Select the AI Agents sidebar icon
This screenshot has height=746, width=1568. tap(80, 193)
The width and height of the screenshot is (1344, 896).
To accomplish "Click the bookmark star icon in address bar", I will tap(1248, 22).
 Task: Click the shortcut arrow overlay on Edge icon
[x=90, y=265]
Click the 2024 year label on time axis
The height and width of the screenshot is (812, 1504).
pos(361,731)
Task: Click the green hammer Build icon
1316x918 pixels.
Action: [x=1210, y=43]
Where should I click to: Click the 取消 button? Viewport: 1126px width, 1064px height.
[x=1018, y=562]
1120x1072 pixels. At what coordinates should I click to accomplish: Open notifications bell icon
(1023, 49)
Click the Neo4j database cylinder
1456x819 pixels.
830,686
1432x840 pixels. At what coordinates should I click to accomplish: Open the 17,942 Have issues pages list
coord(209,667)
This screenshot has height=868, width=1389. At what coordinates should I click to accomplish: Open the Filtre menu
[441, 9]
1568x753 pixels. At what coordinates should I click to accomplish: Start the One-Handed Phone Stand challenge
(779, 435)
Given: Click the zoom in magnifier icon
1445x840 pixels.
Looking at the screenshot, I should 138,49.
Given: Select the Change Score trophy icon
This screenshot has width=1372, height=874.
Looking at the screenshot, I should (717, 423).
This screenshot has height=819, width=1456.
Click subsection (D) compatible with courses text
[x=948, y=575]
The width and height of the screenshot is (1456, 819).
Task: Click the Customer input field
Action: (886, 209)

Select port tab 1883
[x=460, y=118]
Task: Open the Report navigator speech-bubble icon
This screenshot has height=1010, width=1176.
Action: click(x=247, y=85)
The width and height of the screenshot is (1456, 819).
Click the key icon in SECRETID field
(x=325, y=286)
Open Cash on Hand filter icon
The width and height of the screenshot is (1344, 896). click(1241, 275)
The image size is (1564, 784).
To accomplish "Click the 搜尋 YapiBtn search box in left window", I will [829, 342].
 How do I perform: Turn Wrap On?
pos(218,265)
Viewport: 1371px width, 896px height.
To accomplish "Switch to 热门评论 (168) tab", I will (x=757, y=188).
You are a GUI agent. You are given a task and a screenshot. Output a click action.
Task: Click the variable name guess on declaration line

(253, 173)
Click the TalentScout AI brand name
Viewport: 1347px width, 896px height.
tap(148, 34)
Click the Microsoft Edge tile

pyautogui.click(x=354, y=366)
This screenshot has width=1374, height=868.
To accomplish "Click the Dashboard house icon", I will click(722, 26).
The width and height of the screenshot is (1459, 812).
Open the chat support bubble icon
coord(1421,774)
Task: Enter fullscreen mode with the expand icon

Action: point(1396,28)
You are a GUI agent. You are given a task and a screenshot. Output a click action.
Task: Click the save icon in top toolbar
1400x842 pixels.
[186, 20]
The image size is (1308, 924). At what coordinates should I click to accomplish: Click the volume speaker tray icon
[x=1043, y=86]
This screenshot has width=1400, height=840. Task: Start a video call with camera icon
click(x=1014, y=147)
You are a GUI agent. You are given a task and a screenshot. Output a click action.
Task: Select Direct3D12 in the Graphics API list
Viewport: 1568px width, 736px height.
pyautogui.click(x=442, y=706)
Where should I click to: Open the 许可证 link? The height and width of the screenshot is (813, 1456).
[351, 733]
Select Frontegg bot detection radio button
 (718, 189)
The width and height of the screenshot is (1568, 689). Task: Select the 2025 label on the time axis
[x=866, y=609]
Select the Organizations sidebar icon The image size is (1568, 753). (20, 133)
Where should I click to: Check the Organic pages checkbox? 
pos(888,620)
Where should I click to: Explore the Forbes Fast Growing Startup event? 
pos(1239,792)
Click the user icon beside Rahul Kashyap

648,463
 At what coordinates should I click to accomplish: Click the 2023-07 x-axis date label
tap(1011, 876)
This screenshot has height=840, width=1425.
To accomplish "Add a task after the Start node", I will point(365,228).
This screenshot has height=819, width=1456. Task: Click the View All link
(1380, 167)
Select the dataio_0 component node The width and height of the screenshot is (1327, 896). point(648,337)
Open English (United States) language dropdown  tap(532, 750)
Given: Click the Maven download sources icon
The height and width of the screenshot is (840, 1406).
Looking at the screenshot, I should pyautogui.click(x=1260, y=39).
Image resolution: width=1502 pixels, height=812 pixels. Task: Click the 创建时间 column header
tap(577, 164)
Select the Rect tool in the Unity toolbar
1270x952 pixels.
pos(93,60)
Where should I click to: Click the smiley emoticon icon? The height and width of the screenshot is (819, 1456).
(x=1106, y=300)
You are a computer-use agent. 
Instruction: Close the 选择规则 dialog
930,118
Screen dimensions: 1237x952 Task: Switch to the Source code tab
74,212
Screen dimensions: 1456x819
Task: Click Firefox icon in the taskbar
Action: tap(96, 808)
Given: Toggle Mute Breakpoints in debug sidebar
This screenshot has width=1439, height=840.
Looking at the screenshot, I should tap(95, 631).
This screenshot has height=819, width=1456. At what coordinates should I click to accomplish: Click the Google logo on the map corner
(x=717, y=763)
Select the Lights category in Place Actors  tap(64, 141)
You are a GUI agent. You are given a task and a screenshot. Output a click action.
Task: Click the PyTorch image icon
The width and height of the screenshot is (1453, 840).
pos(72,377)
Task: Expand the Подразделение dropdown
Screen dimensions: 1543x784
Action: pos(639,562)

_ _ _ _ _ _ _

_WHAT TO PRODUCE_
An exact repeat of all the records is required.

_FINAL ANSWER_
Select the AI Agents sidebar icon
This screenshot has height=746, width=1568. tap(80, 193)
The width and height of the screenshot is (1344, 896).
To accomplish "Click the bookmark star icon in address bar", I will tap(1248, 22).
 Task: Click the shortcut arrow overlay on Edge icon
[x=90, y=265]
Click the 2024 year label on time axis
The height and width of the screenshot is (812, 1504).
pos(361,731)
Task: Click the green hammer Build icon
1316x918 pixels.
Action: [x=1210, y=43]
Where should I click to: Click the 取消 button? Viewport: 1126px width, 1064px height.
[x=1018, y=562]
1120x1072 pixels. At what coordinates should I click to accomplish: Open notifications bell icon
(1023, 49)
Click the Neo4j database cylinder
1456x819 pixels.
830,686
1432x840 pixels. At what coordinates should I click to accomplish: Open the 17,942 Have issues pages list
coord(209,667)
This screenshot has height=868, width=1389. At what coordinates should I click to accomplish: Open the Filtre menu
[441, 9]
1568x753 pixels. At what coordinates should I click to accomplish: Start the One-Handed Phone Stand challenge
(779, 435)
Given: Click the zoom in magnifier icon
1445x840 pixels.
Looking at the screenshot, I should 138,49.
Given: Select the Change Score trophy icon
This screenshot has width=1372, height=874.
Looking at the screenshot, I should (717, 423).
This screenshot has height=819, width=1456.
Click subsection (D) compatible with courses text
[x=948, y=575]
The width and height of the screenshot is (1456, 819).
Task: Click the Customer input field
Action: (886, 209)

Select port tab 1883
[x=460, y=118]
Task: Open the Report navigator speech-bubble icon
This screenshot has height=1010, width=1176.
Action: click(x=247, y=85)
The width and height of the screenshot is (1456, 819).
Click the key icon in SECRETID field
(x=325, y=286)
Open Cash on Hand filter icon
The width and height of the screenshot is (1344, 896). click(1241, 275)
The image size is (1564, 784).
To accomplish "Click the 搜尋 YapiBtn search box in left window", I will [829, 342].
 How do I perform: Turn Wrap On?
pos(218,265)
Viewport: 1371px width, 896px height.
To accomplish "Switch to 热门评论 (168) tab", I will (x=757, y=188).
You are a GUI agent. You are given a task and a screenshot. Output a click action.
Task: Click the variable name guess on declaration line

(253, 173)
Click the TalentScout AI brand name
Viewport: 1347px width, 896px height.
tap(148, 34)
Click the Microsoft Edge tile

pyautogui.click(x=354, y=366)
This screenshot has width=1374, height=868.
To accomplish "Click the Dashboard house icon", I will click(722, 26).
The width and height of the screenshot is (1459, 812).
Open the chat support bubble icon
coord(1421,774)
Task: Enter fullscreen mode with the expand icon

Action: point(1396,28)
You are a GUI agent. You are given a task and a screenshot. Output a click action.
Task: Click the save icon in top toolbar
1400x842 pixels.
[186, 20]
The image size is (1308, 924). At what coordinates should I click to accomplish: Click the volume speaker tray icon
[x=1043, y=86]
This screenshot has width=1400, height=840. Task: Start a video call with camera icon
click(x=1014, y=147)
You are a GUI agent. You are given a task and a screenshot. Output a click action.
Task: Select Direct3D12 in the Graphics API list
Viewport: 1568px width, 736px height.
pyautogui.click(x=442, y=706)
Where should I click to: Open the 许可证 link? The height and width of the screenshot is (813, 1456).
[351, 733]
Select Frontegg bot detection radio button
 (718, 189)
The width and height of the screenshot is (1568, 689). Task: Select the 2025 label on the time axis
[x=866, y=609]
Select the Organizations sidebar icon The image size is (1568, 753). (20, 133)
Where should I click to: Check the Organic pages checkbox? 
pos(888,620)
Where should I click to: Explore the Forbes Fast Growing Startup event? 
pos(1239,792)
Click the user icon beside Rahul Kashyap

648,463
 At what coordinates should I click to accomplish: Click the 2023-07 x-axis date label
tap(1011, 876)
This screenshot has height=840, width=1425.
To accomplish "Add a task after the Start node", I will point(365,228).
This screenshot has height=819, width=1456. Task: Click the View All link
(1380, 167)
Select the dataio_0 component node The width and height of the screenshot is (1327, 896). point(648,337)
Open English (United States) language dropdown  tap(532, 750)
Given: Click the Maven download sources icon
The height and width of the screenshot is (840, 1406).
Looking at the screenshot, I should pyautogui.click(x=1260, y=39).
Image resolution: width=1502 pixels, height=812 pixels. Task: Click the 创建时间 column header
tap(577, 164)
Select the Rect tool in the Unity toolbar
1270x952 pixels.
pos(93,60)
Where should I click to: Click the smiley emoticon icon? The height and width of the screenshot is (819, 1456).
(x=1106, y=300)
You are a computer-use agent. 
Instruction: Close the 选择规则 dialog
930,118
Screen dimensions: 1237x952 Task: Switch to the Source code tab
74,212
Screen dimensions: 1456x819
Task: Click Firefox icon in the taskbar
Action: tap(96, 808)
Given: Toggle Mute Breakpoints in debug sidebar
This screenshot has width=1439, height=840.
Looking at the screenshot, I should tap(95, 631).
This screenshot has height=819, width=1456. At what coordinates should I click to accomplish: Click the Google logo on the map corner
(x=717, y=763)
Select the Lights category in Place Actors  tap(64, 141)
You are a GUI agent. You are given a task and a screenshot. Output a click action.
Task: Click the PyTorch image icon
The width and height of the screenshot is (1453, 840).
pos(72,377)
Task: Expand the Подразделение dropdown
Screen dimensions: 1543x784
Action: pos(639,562)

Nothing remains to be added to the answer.